▸ AIM OF THE TASK: Exactly the lines from the line that has "Instruction: Toggle strikethrough formatting" through the final line below are to be retyped, and the pictures are not.

▸ MATERIAL FOR THIS TASK:

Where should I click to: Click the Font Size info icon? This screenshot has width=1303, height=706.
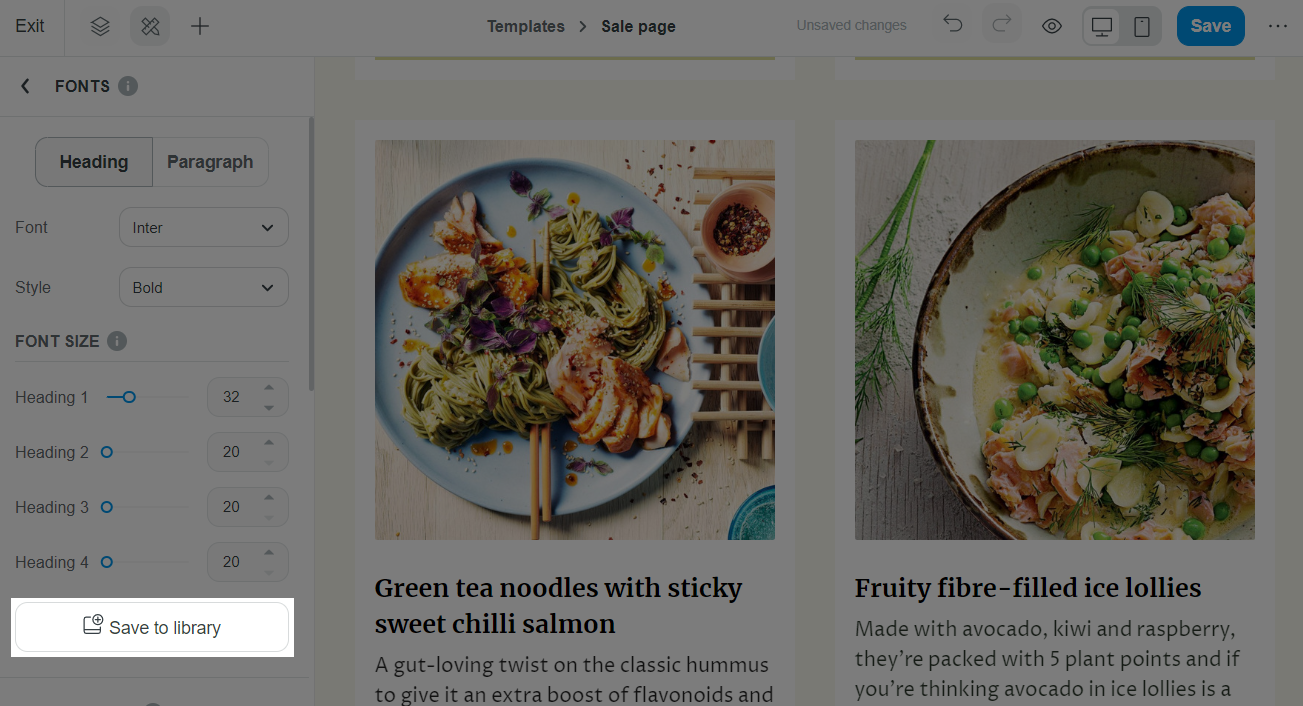point(117,341)
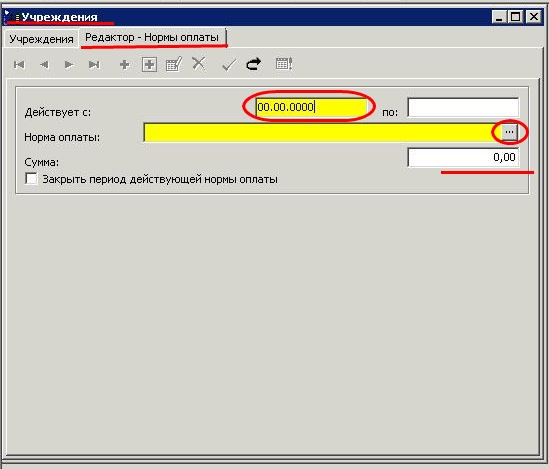Viewport: 549px width, 469px height.
Task: Click the boxed plus copy-record icon
Action: point(149,65)
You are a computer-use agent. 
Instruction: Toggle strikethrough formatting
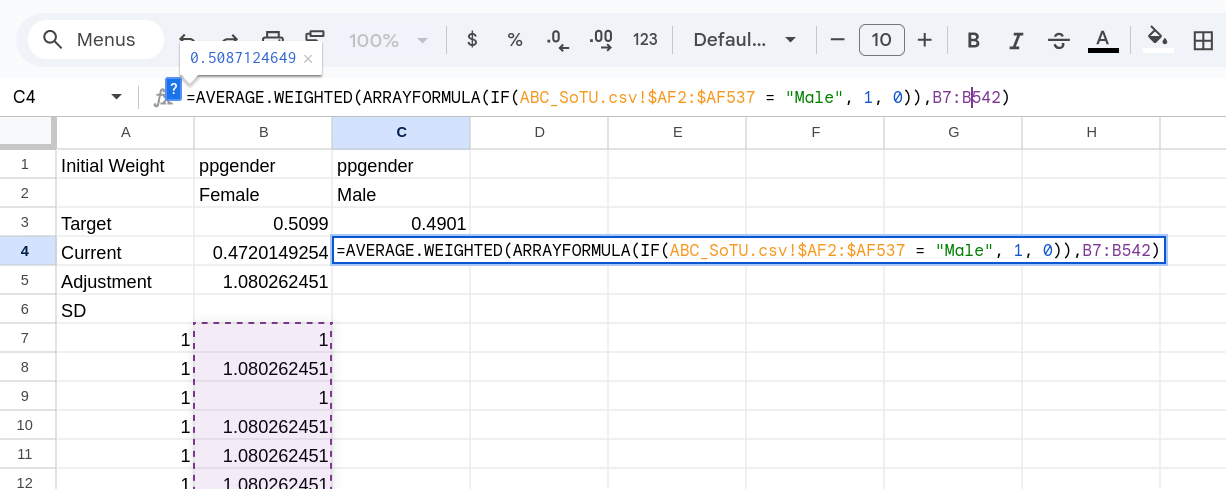tap(1059, 40)
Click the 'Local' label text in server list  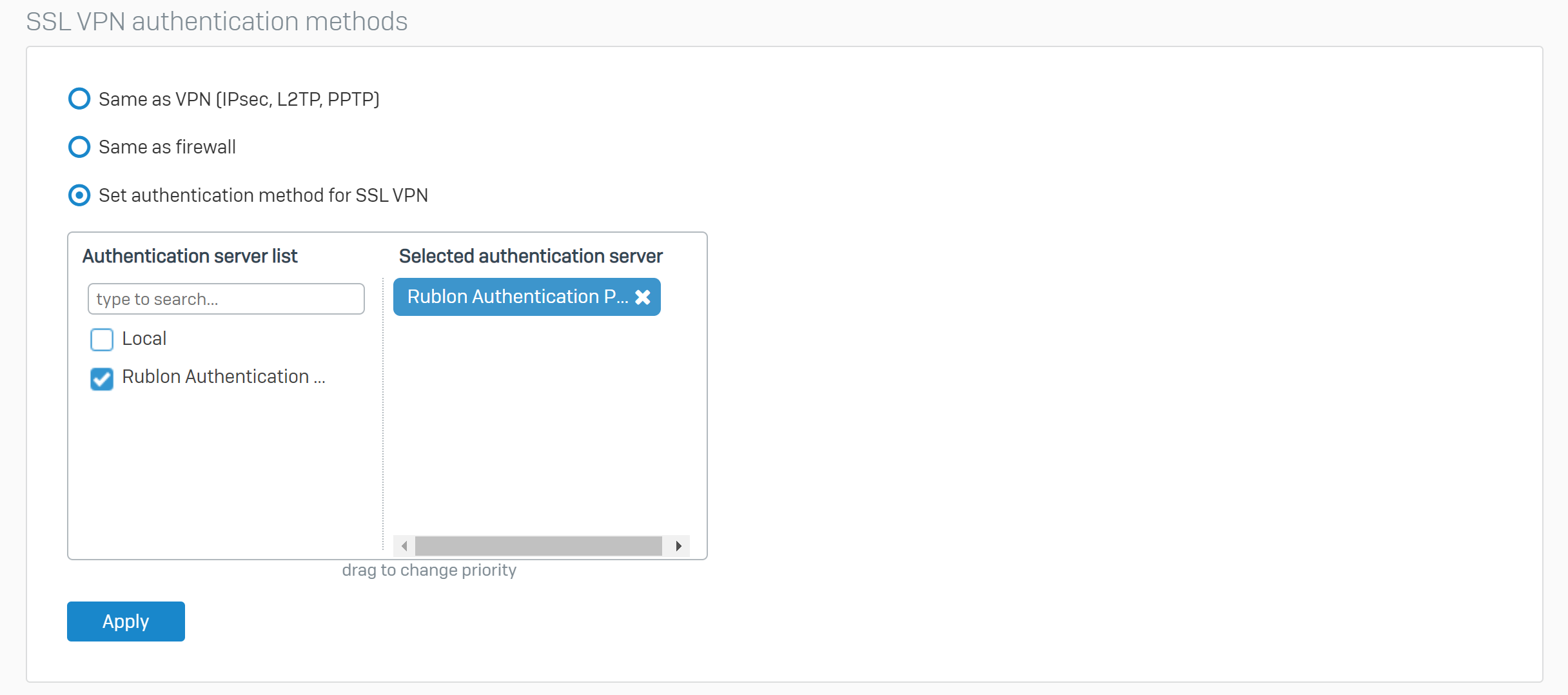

▸ TASK SOLUTION:
Instruction: Toggle strikethrough formatting
tap(1059, 40)
Click the 'Local' label text in server list  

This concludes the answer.